Sep 7, 2023 | Politics | 0 comments

When President Bola Tinubu celebrated 100 days in office on September 6, employees went on strike, and a challenge to his close electoral win was denied the same day.

In reaction to the government’s plan to eliminate gasoline subsidies, the Nigeria Labour Congress (NLC), the biggest workers group, called for a two-day warning strike.

The administration frequently called Tinubu’s first extensive choice a sad necessity. Yet many Nigerians disagree fiercely.

“He doesn’t care about the masses. Need help to purchase food. Children cannot attend school. Nothing is happening or happening, “Abuja pensioner Andy Idoma told DW.

Reactions vary
Tinubu faced issues from his predecessor, Muhammadu Buhari, including high unemployment, inflation, debt, insecurity, and oil theft.

Voters were assured he would address these concerns.

“We are yet to witness his efforts,” says Abuja public servant Mary Igede.

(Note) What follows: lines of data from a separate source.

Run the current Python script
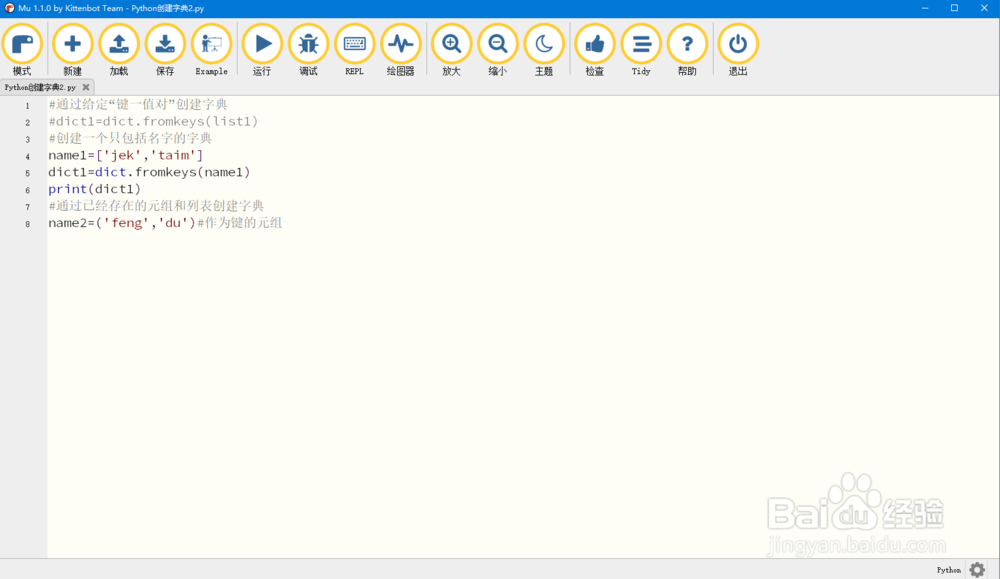1000x579 pixels. pyautogui.click(x=262, y=44)
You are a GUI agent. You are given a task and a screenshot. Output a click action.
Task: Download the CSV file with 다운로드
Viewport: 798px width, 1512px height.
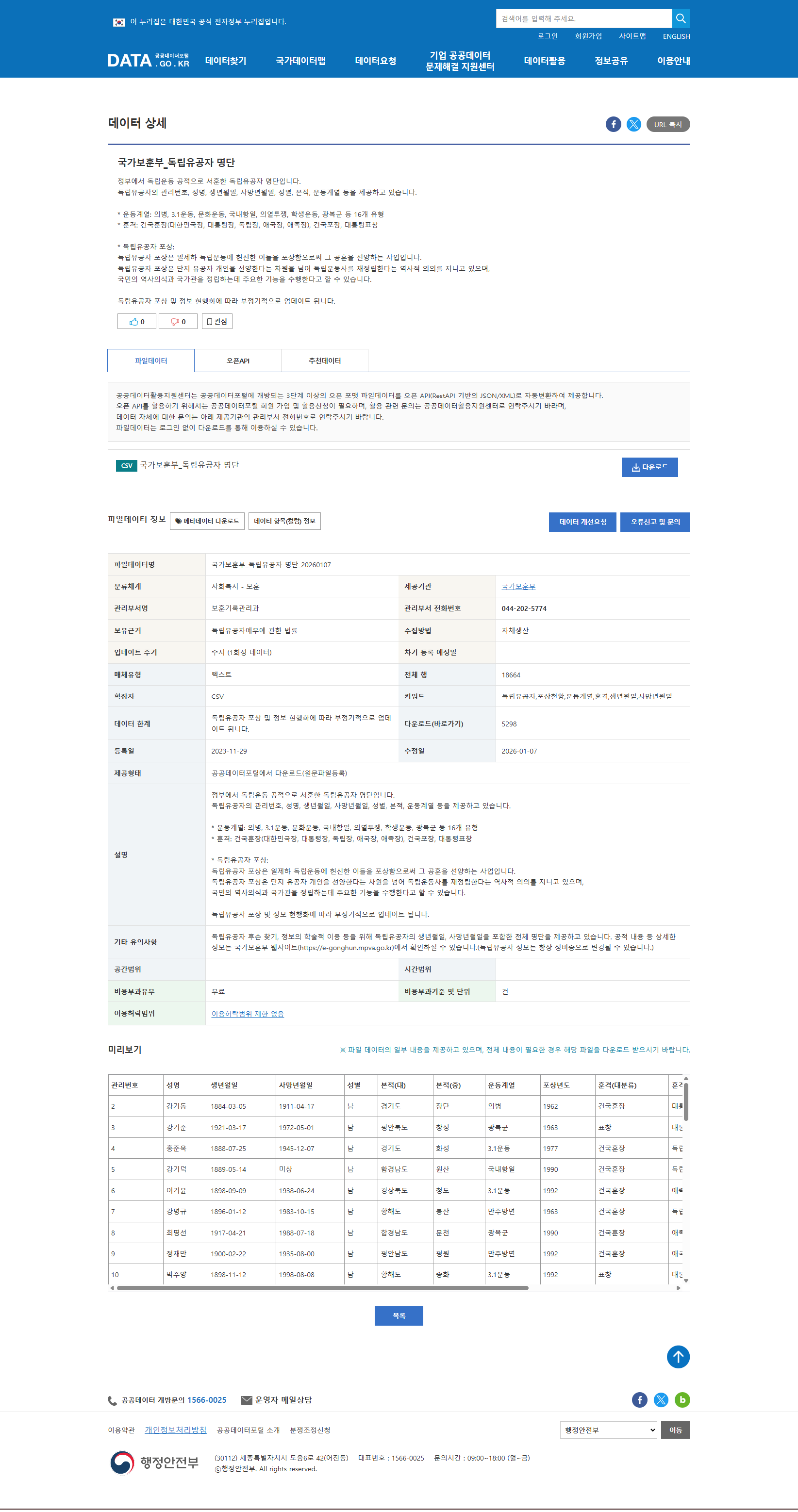[649, 467]
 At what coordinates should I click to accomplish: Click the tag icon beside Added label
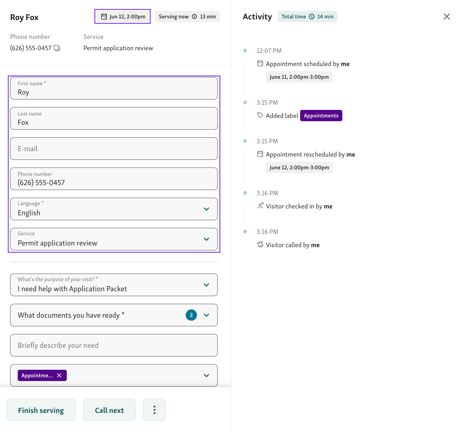pos(260,115)

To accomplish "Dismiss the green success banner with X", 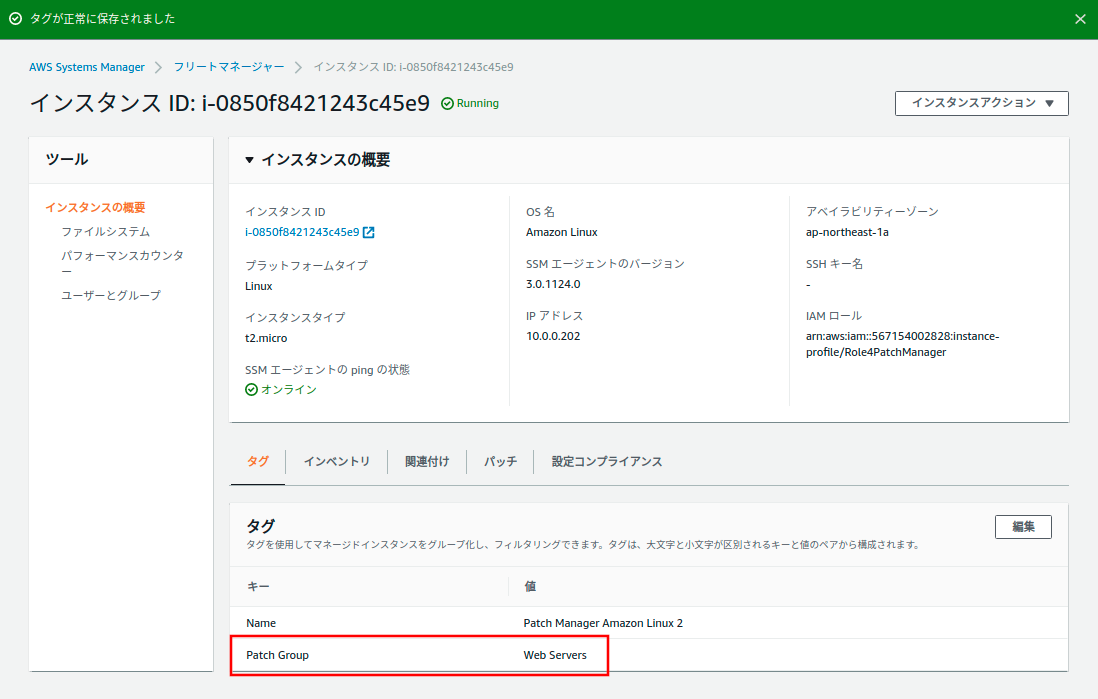I will pyautogui.click(x=1080, y=19).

“We are witnessing the antithesis of his promises to us. I urge him to rethink his decision because the nation is suffering too much, “She told DW.

According to political expert Dr. Akinreti Qasim, Tinubu is on the right road but needs more time.

“No one can solve it quickly. He has redirected the economic haemorrhaging. Nigerians may not realize the benefits for a year or so, “he remarked.

What will the president-elect do for Nigeria?
Time is running out, says University of Abuja student Francis-Linus Ameh. The president is seen as having shown goodwill via his ministry selections.

“Nigeria has been detribalized compared to General Muhammadu Buhari’s time. I believe President Tinubu has made 50% progress in 100 days, “Ameh told DW.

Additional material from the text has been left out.